Salmonella Typhi lives only in humans. Persons with typhoid fever carry the bacteria in their bloodstream and intestinal tract. In addition, a small number of persons, called carriers, recover from typhoid fever but continue to carry the bacteria. Both ill persons and carriers shed Salmonella Typhi in their feces (stool).
The symptoms of typhoid fever usually develop one to two weeks after a person becomes infected with the Salmonella typhi bacteria. If typhoid fever is not treated, the symptoms will develop over four weeks, with new symptoms appearing each week. With treatment, the symptoms should quickly improve within three to five days."
[From The National Health Service; www.nhs.uk] The first week: Symptoms of typhoid fever during the first week of infection include: (1) a high temperature (fever) that can reach 103–104F, which usually increases throughout the day before falling the following morning; (2) abdominal pain; (3) constipation or diarrhea - adults tend to get constipation and children tend to get diarrhea; (4) vomiting – this usually affects children rather than adults; (5) a dry cough; (6) a dull headache that can be felt at the front of the head; (7) severe mental confusion, such as not knowing where you are or what is going on around you; (8) a skin rash made up of pink spots that are 1–4cm wide – there are usually fewer than five spots; (9) a feeling of being increasingly very unwell.
The second week: In the unlikely event that you do not get treatment, the symptoms above will become more severe in the second week. You may also have:a swollen abdomen; a slow heartbeat.

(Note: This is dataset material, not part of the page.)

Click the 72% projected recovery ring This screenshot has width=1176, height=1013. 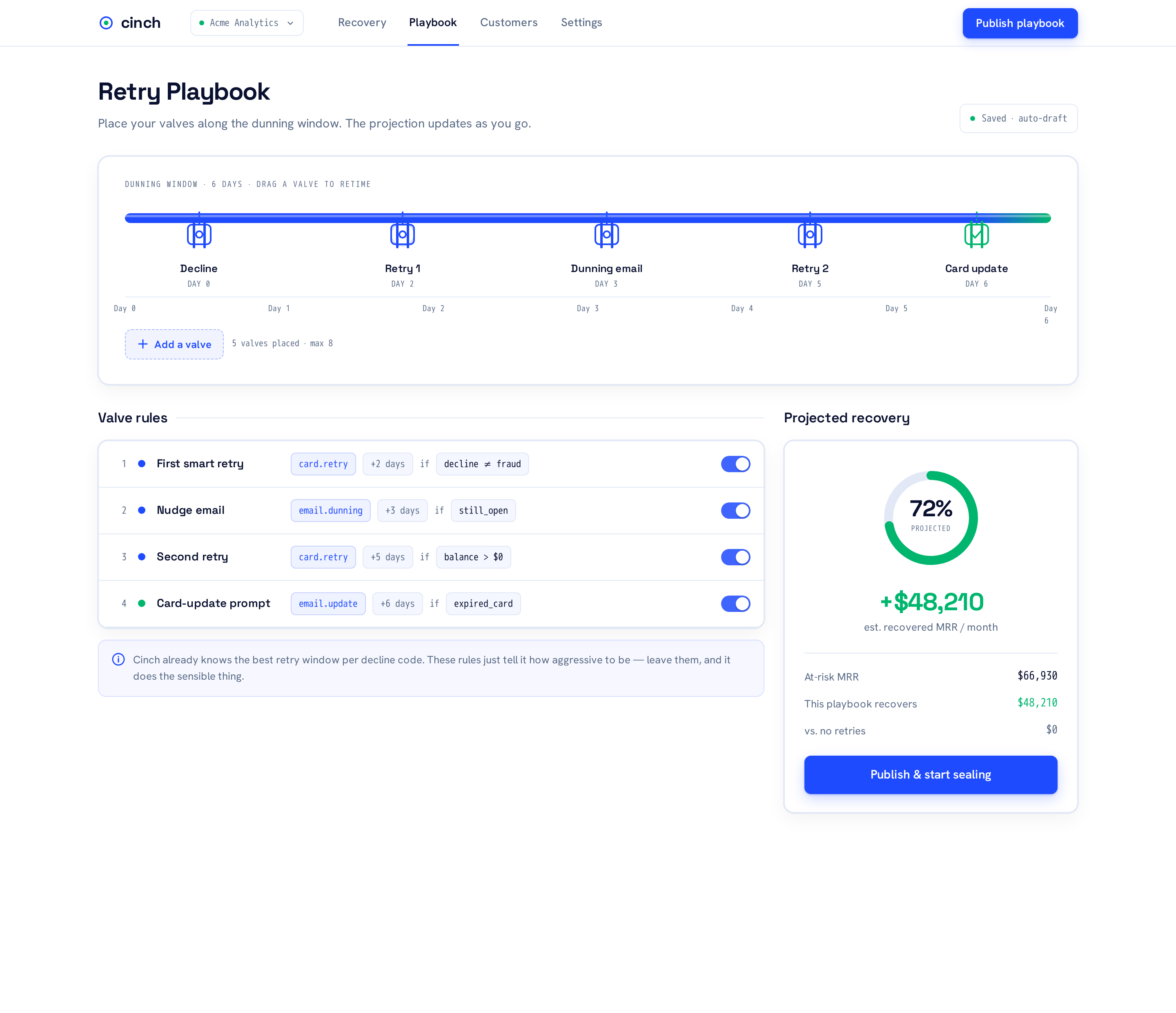tap(931, 518)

The third week: During the third week, the symptoms of typhoid fever include: (1) loss of appetite; (2) weight loss; (3) physical exhaustion; (4) bouts of foul-smelling, yellow–green, watery diarrhea; (5) severe swelling of the abdomen; (6) rapid breathing; (7) a deterioration of your mental state, such as severe confusion, apathy and, in some cases, psychosis (where a person is unable to tell the difference between reality and their imagination),
Complications caused by typhoid fever usually only occur in people who have not been treated with antibiotics. In such cases, about 1 in 10 people will experience complications, which usually develop during the third week of infection. The two most common complications that can occur in untreated typhoid fever are: (1) internal bleeding in the digestive system; (2) perforation (splitting) of a section of the digestive system or bowel, which spreads the infection to nearby tissue
Internal bleeding - Most internal bleeding that occurs in typhoid fever is not life threatening, but it can make you feel very unwell. Symptoms include: (1) feeling tired all the time; (2) breathlessness; (3) pale skin; (4) irregular heartbeat; (5) vomiting blood; (6) passing stools that are very dark or tar-like. A blood transfusion may be required to replace any lost blood, and surgery can be used to repair the site of the bleeding.
Perforation - Perforation is potentially a very serious complication. This is because bacteria that live in your digestive system can move into your stomach and infect the lining of your abdomen (the peritoneum). This is known as peritonitis.
Peritonitis is a medical emergency because tissue of the peritoneum is usually sterile and germ-free. Unlike other parts of the body, such as the skin, the peritoneum does not have an inbuilt defence mechanism for fighting infection.
In cases of peritonitis, an infection can rapidly spread into the blood (sepsis) before spreading to other organs. This carries the risk of multiple organ failure and, if it is not treated, death. The most common symptom of peritonitis is sudden abdominal pain that gets progressively worse.
Peritonitis requires admission to hospital where you will be treated with injections of antibiotics to get rid of the infection. Surgery will then be used to seal the hole in your stomach wall.